Pride: The Story of Harvey Milk and the Rainbow Flag, Rob Sanders
An inspiring story that traces the history of the Gay Pride Flag, from its beginnings in 1978 when activist Harvey Milk and designer Gilbert Baker first conceived it, to its rise as an international symbol of love, equality, and pride.
The Adventures of Honey & Leon, Alan Cumming, illustrated by Grant Shaffer
Theater and film star Alan Cumming and his husband Grant Shaffer were inspired to chronicle the adventures of their rescue dogs during their dads’ travels. It turns out, Honey and Leon tail their dads and rescue them at every turn. Their adventures continue in the Scotland-based sequel, Honey & Leon Take the High Road.
I Am Billie Jean King, Brad Meltzer, illustrated by Christopher Eliopoulos
In this illustrated picture book biography, young readers learn about Billie Jean King and her journey to become a world champion tennis player AND a champion for women’s rights. She’s a great role model for girls, those who identify as part of the LGBTQIA+ community, and anyone who feels like the world doesn’t take them seriously and is out to prove them wrong.
(Ages 5 – 8)
Age 9 to 13
The Whispers, Greg Howard
Eleven-year-old Riley knows a thing or two about wishes. Ever since his mom disappeared, all he’s been doing is wishing: wishing for her return, wishing he’d stop wetting the bed and wishing his dad would love him again. He turns to the Whispers, mythical wood creatures who will grant your heart’s desires if you bring them tribute. Greg Howard stuns in this heartrending, mesmerizing debut about love, magic and what it means to believe in the impossible.
Better Nate Than Ever, Tim Federle
A small-town boy hops a bus to New York City to crash an audition for E.T.: The Musical in this winning middle grade novel. His best friend, Libby, shares his love of theater and the two hatch a plan that will take Nate to New York and back without anyone even knowing he’s gone. But plans often go awry. This wonderful debut novel skillfully addresses big issues concerning family, sexuality, and religion.
Zenobia July, Lisa Bunker
Zenobia July is starting a new life. She used to spend most of her time behind a computer screen, improving her impressive coding and hacking skills; now she’s coming out of her shell and discovering a community of friends at Monarch Middle School. When someone anonymously posts hateful memes on her school’s website, Zenobia knows she’s the one with the abilities to solve the mystery. Timely and touching, Zenobia July is, at its heart, a story about finding home.

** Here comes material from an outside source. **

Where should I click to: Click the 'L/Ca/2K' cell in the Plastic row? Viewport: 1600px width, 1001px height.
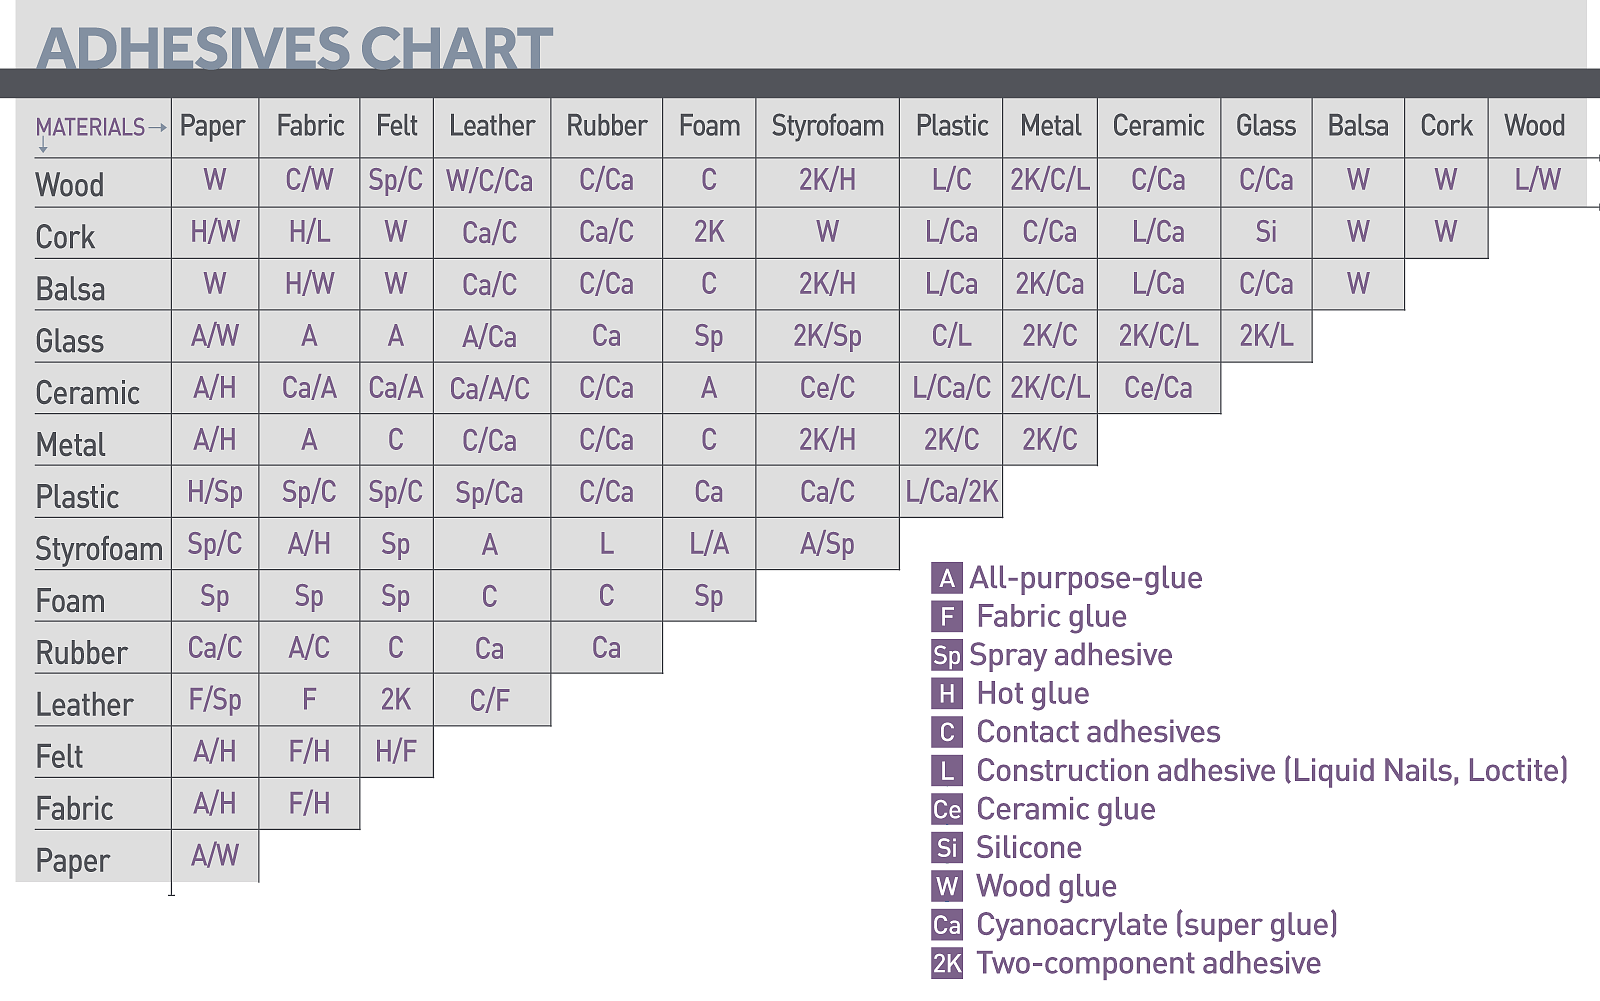(x=951, y=491)
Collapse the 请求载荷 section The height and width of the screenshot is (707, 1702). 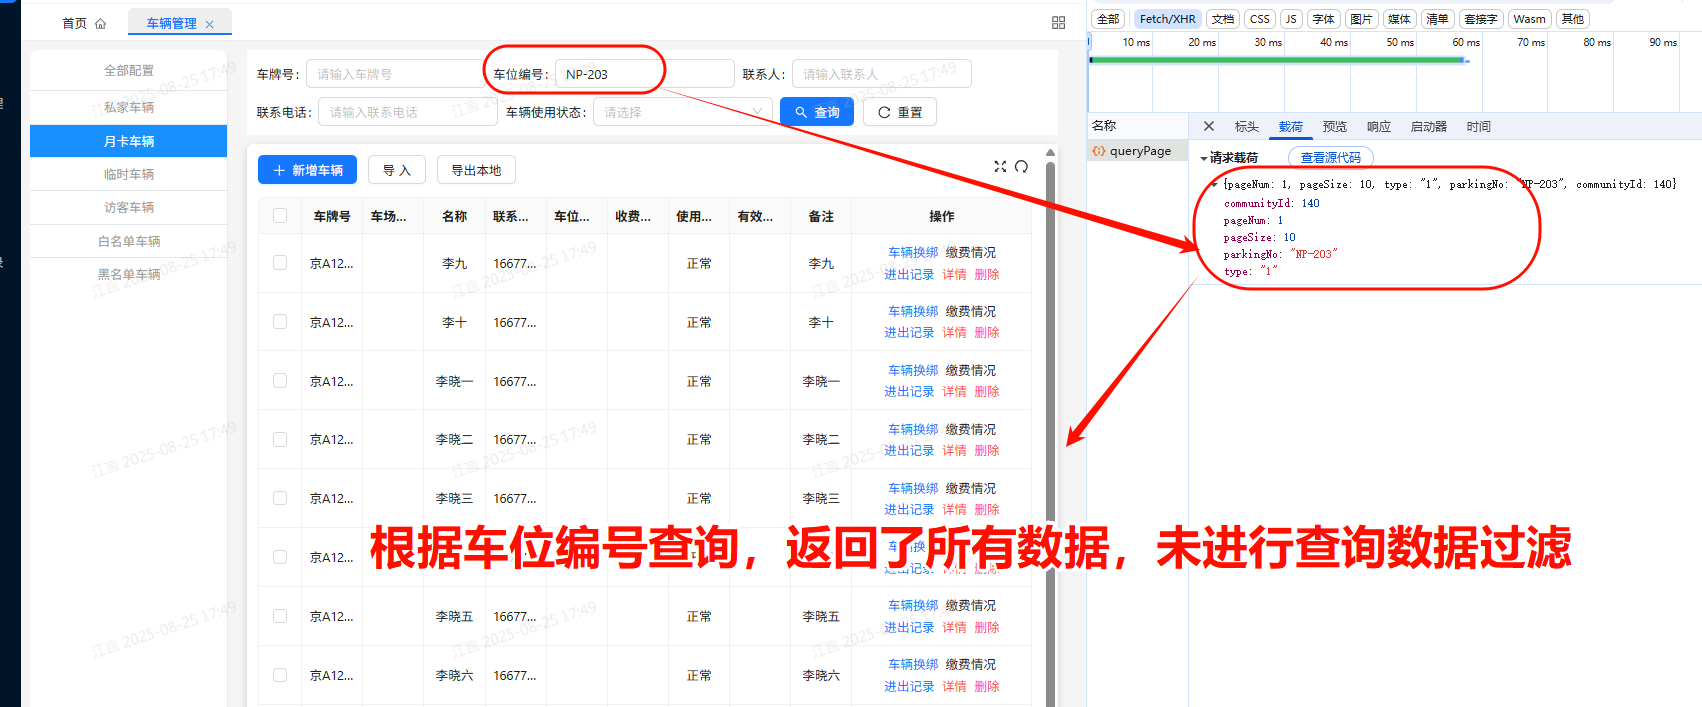tap(1204, 158)
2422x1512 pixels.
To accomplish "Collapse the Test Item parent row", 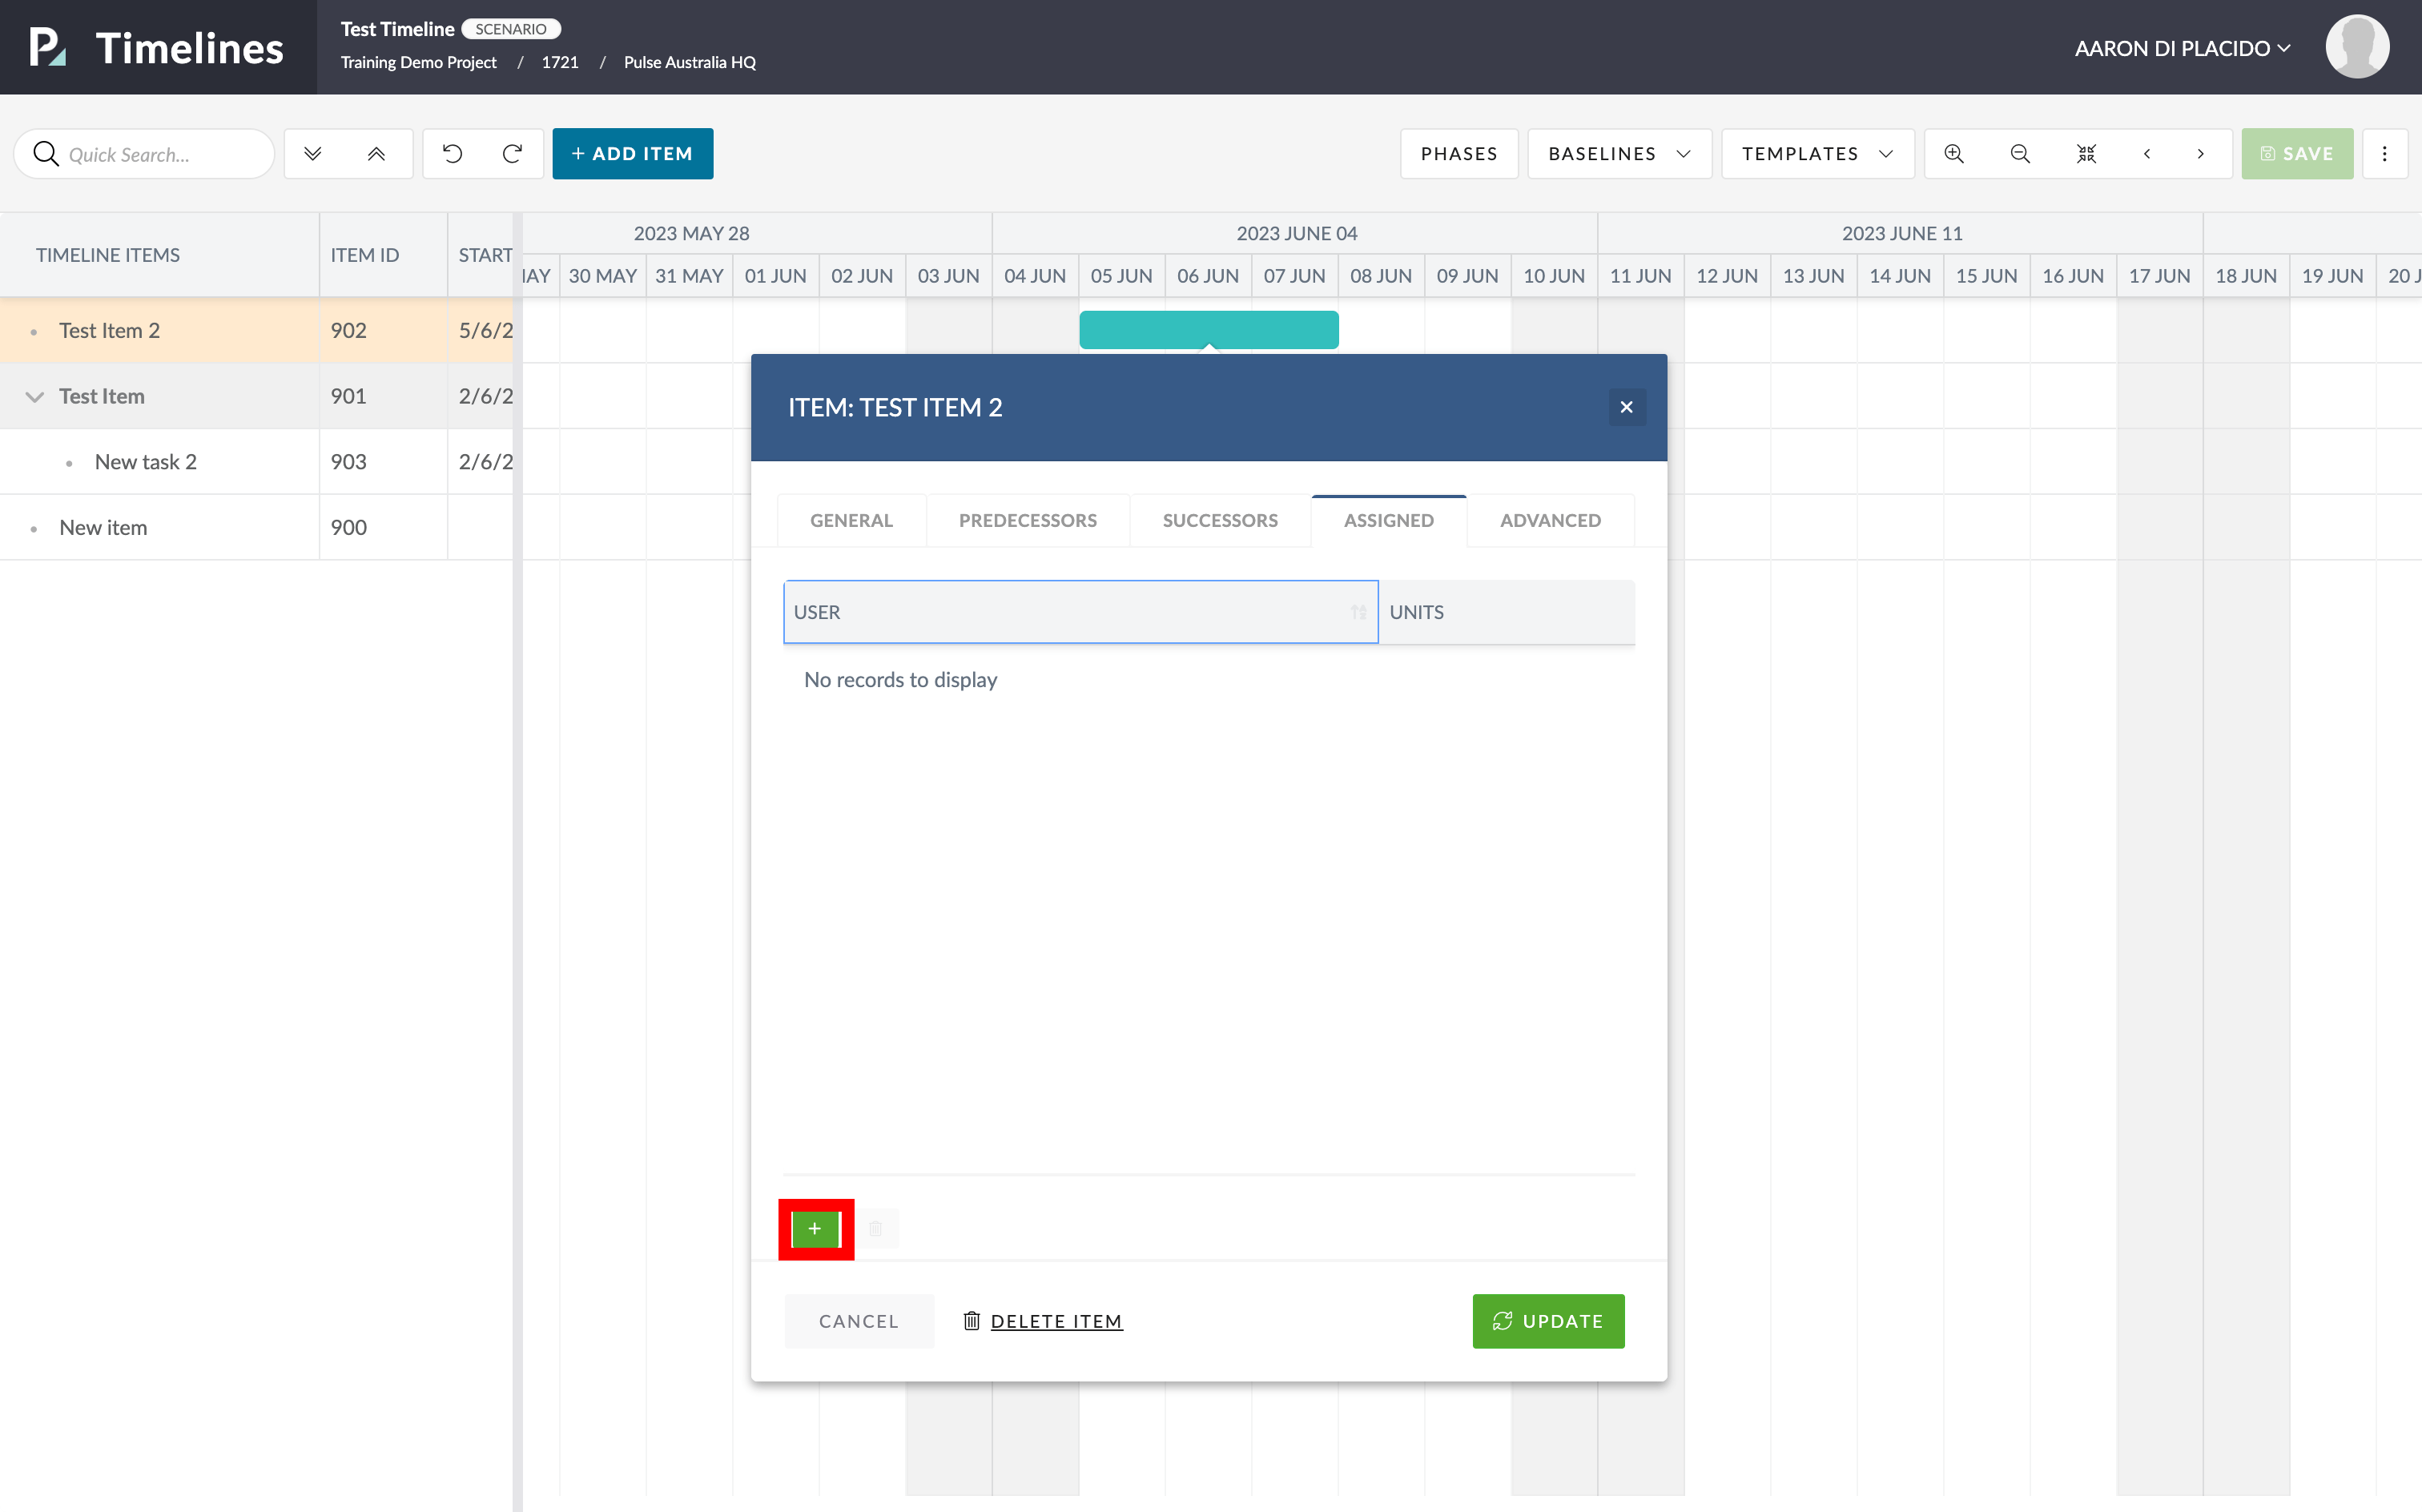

Hot Dog Girl, Jennifer Dugan
In this quirky and queer rom-com novel set in an amusement park, Lou falls head over heels for Nick the Diving Pirate. Too bad Nick has a girlfriend who is the princess of the park and Lou is, well, a giant dancing hot dog. Things get messy when Lou concocts a scheme to break up the couple, dragging her best friend Seely down with her.
A High Five For Glenn Burke, Phil Bildner
Most peple don’t know the history or professional baseball’s first sort-of out gay player, nor did do they now he invented the high five but this wonderful middle grade novel about coming out, and playing baseball tells the story of Glenn Burke. This book is for kids who love sports books, kids who love history, and anyone who has ever worried about coming into their own as their full self and finding acceptance and community”
Do you have a book you would recommend for Pride Month?